Copy and paste the following code and run it on co-lab
import numpy as np
import pandas as pd
X =[[34.62365962451697,78.0246928153624],
[30.28671076822607,43.89499752400101],
[35.84740876993872,72.90219802708364],
[60.18259938620976,86.30855209546826],
[79.0327360507101,75.3443764369103],
[45.08327747668339,56.3163717815305],
[61.10666453684766,96.51142588489624],
[75.02474556738889,46.55401354116538],
[76.09878670226257,87.42056971926803],
[84.43281996120035,43.53339331072109],
[95.86155507093572,38.22527805795094],
[75.01365838958247,30.60326323428011],
[82.30705337399482,76.48196330235604],
[69.36458875970939,97.71869196188608],
[39.53833914367223,76.03681085115882],
[53.9710521485623,89.20735013750205],
[69.07014406283025,52.74046973016765],
[67.94685547711617,46.67857410673128],
[70.66150955499435,92.92713789364831],
[76.97878372747498,47.57596364975532],
[67.37202754570876,42.83843832029179],
[89.67677575072079,65.79936592745237],
[50.534788289883,48.85581152764205],
[34.21206097786789,44.20952859866288],
[77.9240914545704,68.9723599933059],
[62.27101367004632,69.95445795447587],
[80.1901807509566,44.82162893218353],
[93.114388797442,38.80067033713209],
[61.83020602312595,50.25610789244621],
[38.78580379679423,64.99568095539578],
[61.379289447425,72.80788731317097],
[85.40451939411645,57.05198397627122],
[52.10797973193984,63.12762376881715],
[52.04540476831827,69.43286012045222]]
y = [0,0,0,1,1,0,1,1,1,1,0,0,1,1,0,1,1,0,1,1,0,1,0,0,1,1,1,0,0,0,1,1,0,1]

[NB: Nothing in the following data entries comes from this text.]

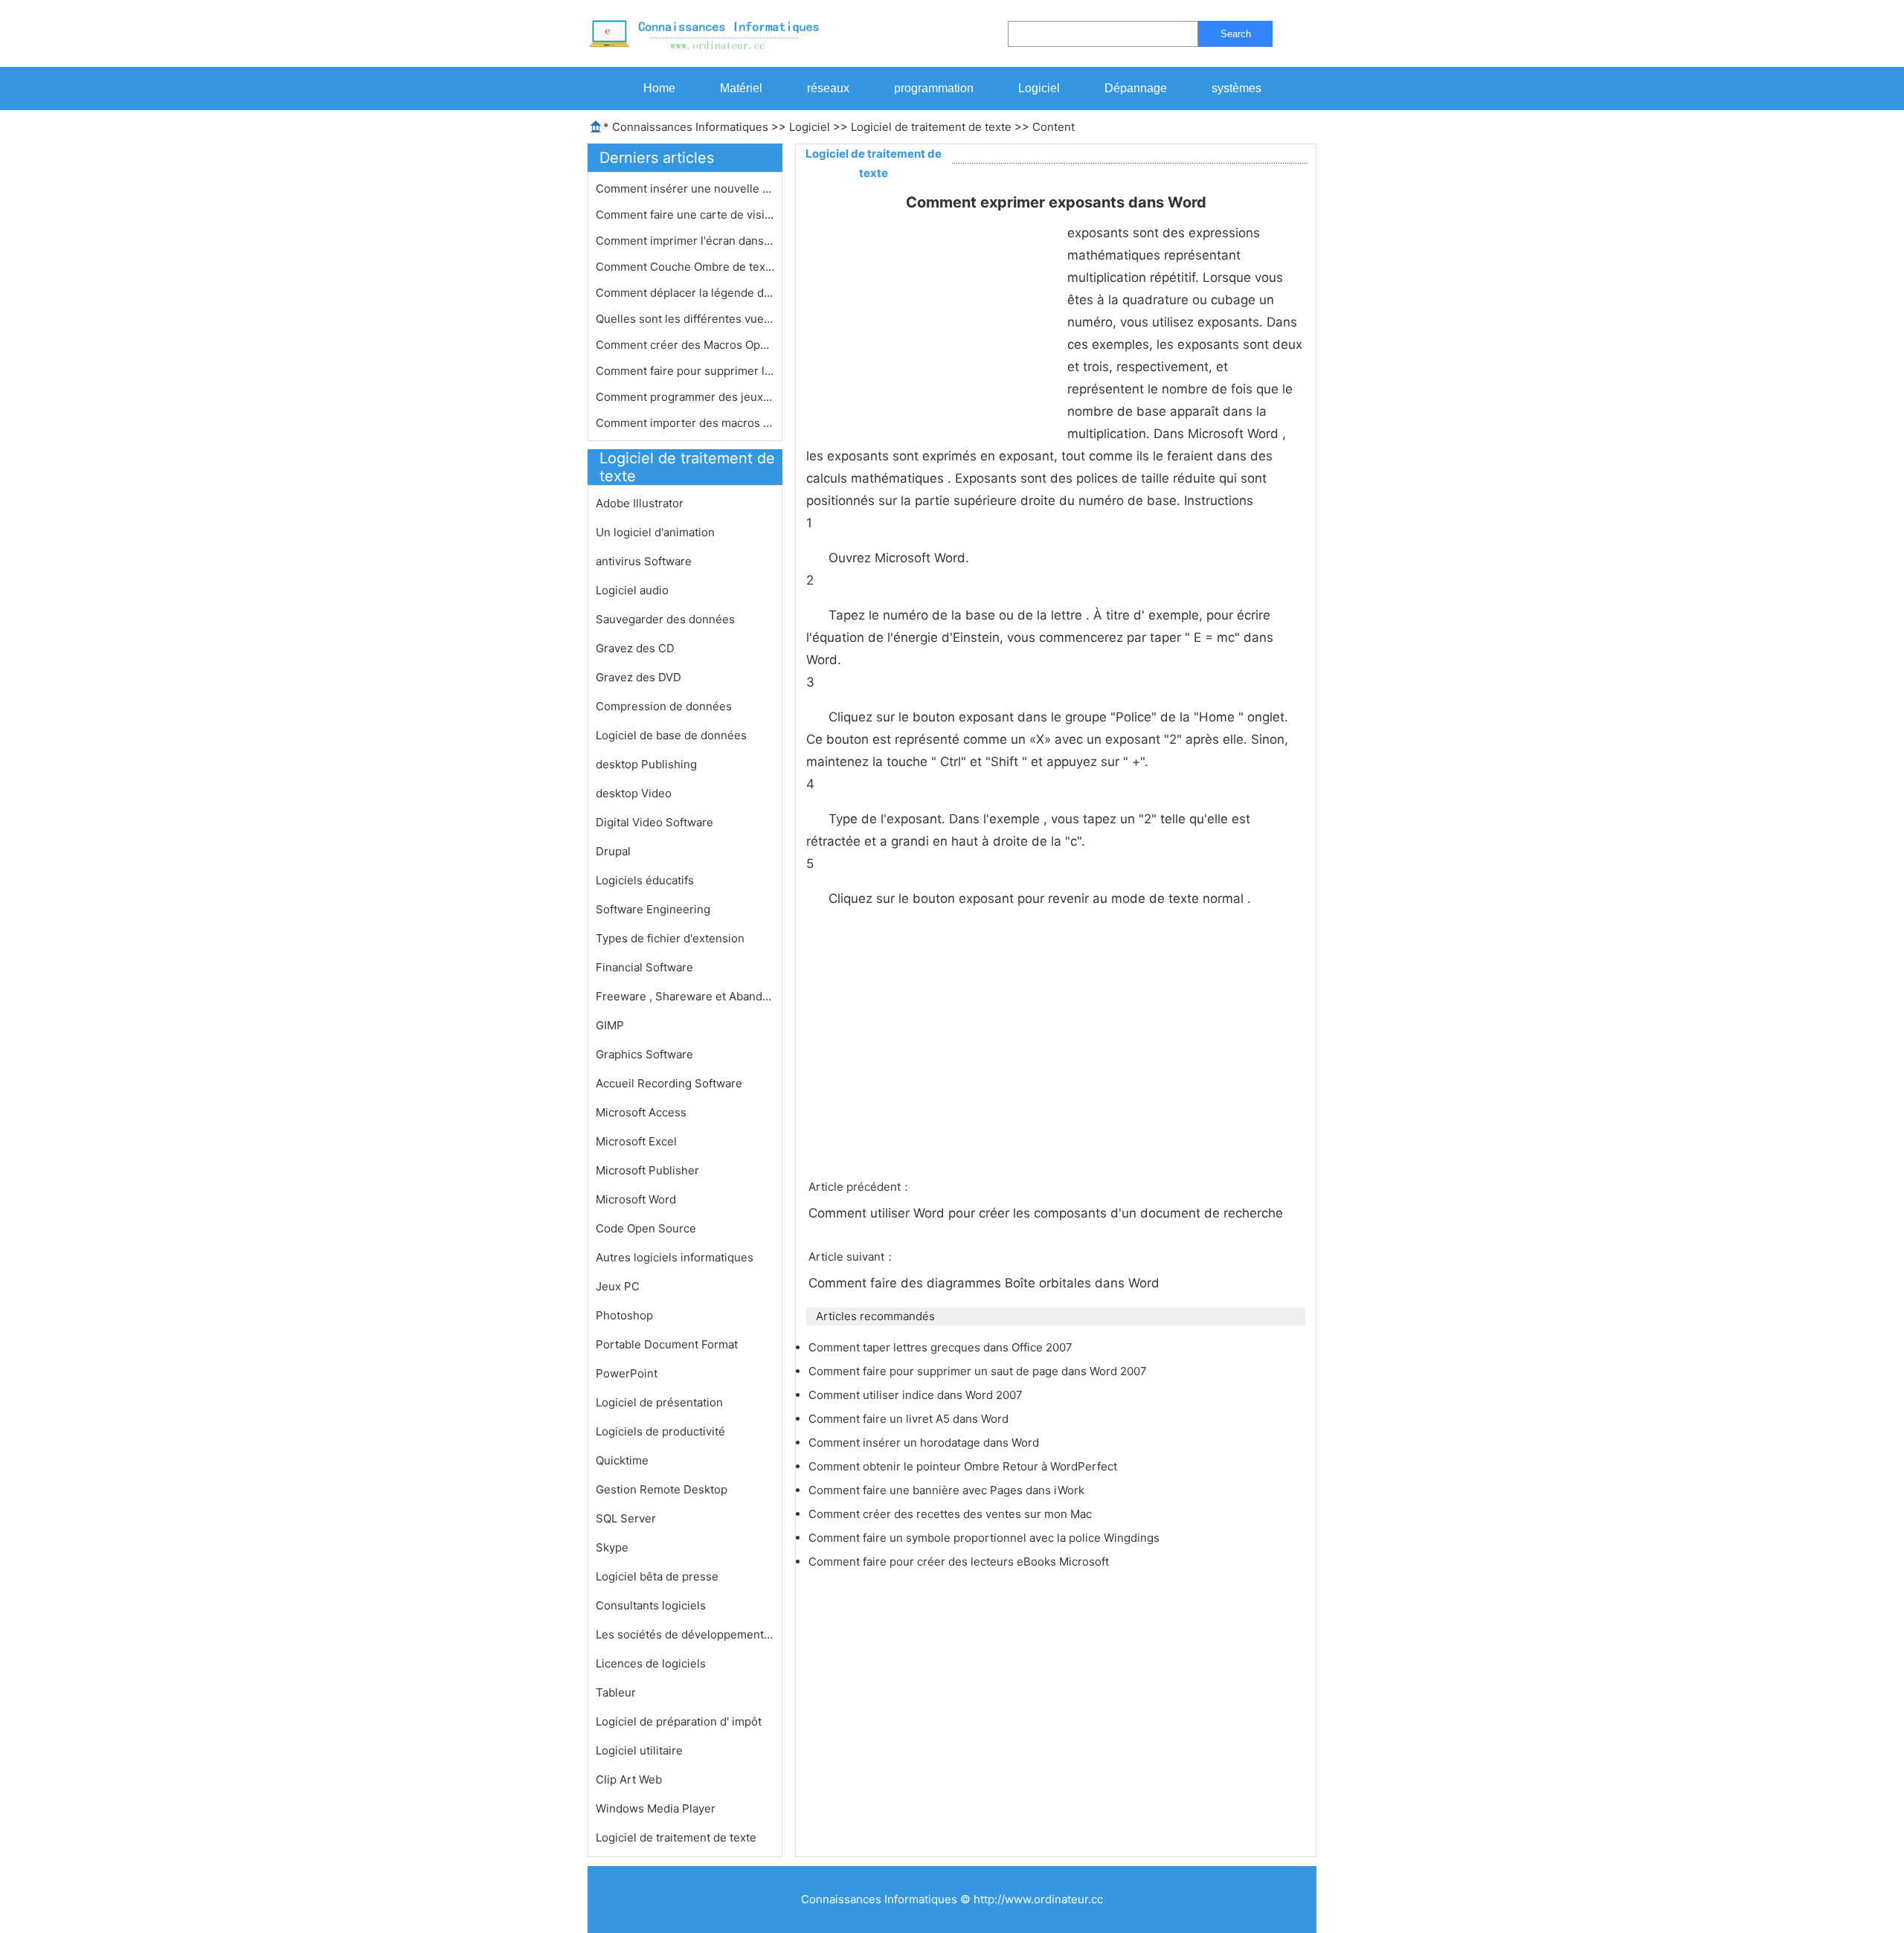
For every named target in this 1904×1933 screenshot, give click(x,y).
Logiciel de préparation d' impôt (679, 1721)
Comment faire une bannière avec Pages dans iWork (947, 1490)
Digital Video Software (654, 822)
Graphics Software (644, 1054)
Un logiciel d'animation (655, 532)
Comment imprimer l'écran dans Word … (685, 241)
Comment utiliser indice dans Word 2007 (917, 1395)
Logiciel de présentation (659, 1402)
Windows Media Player (655, 1808)
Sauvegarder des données (665, 619)
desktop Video (634, 793)
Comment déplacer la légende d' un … (685, 293)
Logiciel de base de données (671, 735)
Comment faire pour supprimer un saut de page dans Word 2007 (979, 1371)
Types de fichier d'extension (670, 938)
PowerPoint (626, 1373)
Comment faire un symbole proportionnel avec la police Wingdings (985, 1538)
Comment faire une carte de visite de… (685, 215)
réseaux (828, 88)
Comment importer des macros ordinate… (685, 423)
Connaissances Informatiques (690, 127)
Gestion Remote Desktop (661, 1489)
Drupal (613, 851)
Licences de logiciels (651, 1663)
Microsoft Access (641, 1112)
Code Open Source (646, 1228)
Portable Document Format (667, 1344)
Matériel (741, 88)
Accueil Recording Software (669, 1083)
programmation (934, 88)
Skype (612, 1547)
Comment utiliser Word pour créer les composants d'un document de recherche (1047, 1213)
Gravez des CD (635, 648)
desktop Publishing (646, 764)
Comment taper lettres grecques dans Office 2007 (941, 1347)
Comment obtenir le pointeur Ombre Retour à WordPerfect (964, 1466)
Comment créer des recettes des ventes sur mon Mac (951, 1514)
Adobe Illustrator (640, 503)
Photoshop (624, 1315)
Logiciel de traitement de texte (931, 127)
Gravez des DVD (638, 677)
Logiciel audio (632, 590)
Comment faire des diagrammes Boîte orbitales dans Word (985, 1283)
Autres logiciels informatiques (674, 1257)
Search (1235, 33)
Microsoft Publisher (647, 1170)
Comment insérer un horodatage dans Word (925, 1442)
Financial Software (644, 967)
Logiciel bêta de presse (657, 1576)
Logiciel (1039, 88)
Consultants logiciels (651, 1605)
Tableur (616, 1692)
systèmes (1236, 88)
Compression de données (664, 706)
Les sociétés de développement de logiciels (685, 1634)
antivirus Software (644, 561)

from sklearn.model_selection import train_test_split
X_train, X_test, y_train, y_test = train_test_split(X,y,test_size = 0.20,random_state = 0)
#Feature Scaling
from sklearn.preprocessing import StandardScaler
sc_X = StandardScaler()
X_train = sc_X.fit_transform(X_train)
X_test = sc_X.transform(X_test)
#Fitting Logistic Regression to the Training set
from sklearn.linear_model import LogisticRegression
from sklearn.metrics import accuracy_score, confusion_matrix, recall_score, roc_auc_score, precision_score
classifier = LogisticRegression(random_state = 0,solver='lbfgs')
classifier.fit(X_train, y_train)
#print(X_train.shape)
#predicting the test set result
threshold = 0.5
y_pred = np.where(classifier.predict_proba(X_test)[:,1]>threshold,1,0)
#Making the confusion Matrix
from sklearn.metrics import confusion_matrix
matrix = confusion_matrix(y_test,y_pred)
accuracy = np.trace(matrix) / float(np.sum(matrix))
print("Cofusion Matrix")
print(matrix)
print("The accuracy is: {:.2%}".format(accuracy))
The result should be similar to the following picture
Imbalanced Datasets
Imbalanced datasets typically refer to problems with classification problems where the distributions of classes are not equal. Imbalanced datasets are common in our daily life, such as spam detection, credit card fraud, and natural disaster detection. Majority class refers to the data that has a large proportion in the examples.